_Challenge a_: Repeat word for word the entries starting with the line that contains "The width and height of the screenshot is (1280, 662)." and going on through the line that contains "click(x=70, y=499)".

_Text extract_:
* Begin *

NDP: Sorry, Chinese, while you might not like it, don't generally vote NDP
So it is between the two chinese candidate of Conservative and Liberal.
While some would think Raymond has a better chance, well think again.
As most of you remember, Raymond did lose to a non-Chinese in a Chinese dominated riding. HA!!! Well muchly deserve, and guess what, people still don't like him just as much as before. It was a very dumb policy for the riding executives to rule out Joe just out of the bat? Stupid!
As for Alice Wong, while her name is not exactly a beacon of light, well it is the lesser of the two evils. You shall see ladies and gentlemen, it will be Alice Wong that comes out, because she is not as well hated as Raymond, and guess what, she is Chinese.
|As much as I have liked Chan from a distance, I think there is too much baggage here for him to pull off a win. Compared to Chan, Alice Wong will have equal appeal to the Asian community. Chan lost last time to a non-Asian person. But I think the turning point is that Chan, a member of the Christian community as well, lost the support of that segment by being too wishy washy on social and family issues. Alice Wong is also a member of the Christian community and will not be in as stifling a party as Chan, so I think she is going to take this one by about 1000 votes. I should also add that this is not quite same riding Chan ran in last time. The redistro has put a good chunk of South Delta (John Cummins area) which last time had less Liberal supprot by % than the previous Richmond riding. This makes up about 15% of the new riding. Not good news for Liberals.
|I agree that this has become a thoroughly marginal riding for everyone...The latest COMPAS poll suggests that the Conservatives have opened up a significant lead in BC...40-32.27...This should give the Conservatives Richmond assuming that their candidate can garner a decent percentage of the Chinese vote (say 25%). An important issue raised by the previous poster is whether Raymond Chan actually has Joe Peschosolido's enthusiastic endorsement.
|Well, let's see the facts:
Richmond is a riding composed, mostly, of wealthy asians and middle-class business-people.
The Liberals had the incumbent MP
The Conservative popularity in BC, especially in the Greater Vancouver, area is dropping like a lead balloon.
The NDP have about as much chance of winning Calgary Southwest as they do of ever winning Richmond.
Prediction: Chan takes the seat with 45% or more of the vote.
|Liberal pick-up. All the national polls show that British Columbia seems to be the one province where Conservative support is actually falling. A three-way tie in the province has been set up, with all three national parties registering support in the 30-35% range. In the last election, the Canadian Alliance narrowly won this seat with support BC overall running at over 40%, and I can't see the CPC winning this time around with only 32% in the province. Raymond Chan, with Joe Peschosolido's help, will once again paint this riding red.
|Raymond Chan popular in Richmond???????? Last time I checked, he lost in 2000 in a reasonably Liberal favourable riding because he was such a weak MP.

* End *

_Task data_:
* Begin *

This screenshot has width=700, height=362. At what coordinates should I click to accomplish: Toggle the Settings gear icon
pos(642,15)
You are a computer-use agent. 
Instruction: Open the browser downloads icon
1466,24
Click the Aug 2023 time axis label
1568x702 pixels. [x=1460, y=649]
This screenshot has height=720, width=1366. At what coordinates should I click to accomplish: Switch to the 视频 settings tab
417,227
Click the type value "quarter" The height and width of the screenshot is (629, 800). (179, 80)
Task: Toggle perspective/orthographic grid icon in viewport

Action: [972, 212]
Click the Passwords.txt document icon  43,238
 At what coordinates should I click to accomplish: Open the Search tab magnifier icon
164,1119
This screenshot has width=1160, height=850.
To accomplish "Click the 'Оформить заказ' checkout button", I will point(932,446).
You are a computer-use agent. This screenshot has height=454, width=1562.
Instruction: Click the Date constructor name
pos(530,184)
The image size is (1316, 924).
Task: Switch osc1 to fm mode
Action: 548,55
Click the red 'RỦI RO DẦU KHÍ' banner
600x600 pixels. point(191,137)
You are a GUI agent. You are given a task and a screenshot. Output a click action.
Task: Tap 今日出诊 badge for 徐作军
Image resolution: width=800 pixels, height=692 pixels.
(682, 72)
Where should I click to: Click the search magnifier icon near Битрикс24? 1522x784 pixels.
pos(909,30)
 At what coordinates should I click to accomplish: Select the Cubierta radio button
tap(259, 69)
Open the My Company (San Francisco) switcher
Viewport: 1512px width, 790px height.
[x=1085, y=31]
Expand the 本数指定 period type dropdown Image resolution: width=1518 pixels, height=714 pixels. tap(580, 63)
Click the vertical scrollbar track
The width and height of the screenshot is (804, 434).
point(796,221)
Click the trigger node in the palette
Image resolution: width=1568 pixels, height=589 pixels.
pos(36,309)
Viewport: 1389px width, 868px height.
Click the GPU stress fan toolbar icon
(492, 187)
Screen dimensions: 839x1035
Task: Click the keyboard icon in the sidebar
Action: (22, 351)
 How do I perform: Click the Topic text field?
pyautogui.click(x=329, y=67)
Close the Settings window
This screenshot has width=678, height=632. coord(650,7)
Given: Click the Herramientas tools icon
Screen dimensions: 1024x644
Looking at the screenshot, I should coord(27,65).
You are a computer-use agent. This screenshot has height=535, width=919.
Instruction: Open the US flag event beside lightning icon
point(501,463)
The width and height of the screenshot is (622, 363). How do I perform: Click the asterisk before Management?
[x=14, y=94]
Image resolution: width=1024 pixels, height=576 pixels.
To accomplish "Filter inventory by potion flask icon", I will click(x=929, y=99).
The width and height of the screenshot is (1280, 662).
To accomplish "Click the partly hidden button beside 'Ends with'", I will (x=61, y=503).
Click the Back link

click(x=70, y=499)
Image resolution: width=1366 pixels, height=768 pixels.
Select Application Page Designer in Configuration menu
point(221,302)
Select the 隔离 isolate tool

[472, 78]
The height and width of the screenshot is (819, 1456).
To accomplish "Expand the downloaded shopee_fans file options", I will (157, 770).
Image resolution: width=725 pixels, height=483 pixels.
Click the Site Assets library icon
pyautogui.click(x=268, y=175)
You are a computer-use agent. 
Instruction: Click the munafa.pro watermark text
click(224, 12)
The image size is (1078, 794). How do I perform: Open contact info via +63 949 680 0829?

* End *

_Challenge b_: Name every person mentioned in the Richmond riding discussion.

_Complete output a_:
The width and height of the screenshot is (1280, 662).
To accomplish "Click the partly hidden button beside 'Ends with'", I will (x=61, y=503).
Click the Back link

click(x=70, y=499)

_Complete output b_:
Raymond Chan
Joe Peschosolido
Alice Wong
John Cummins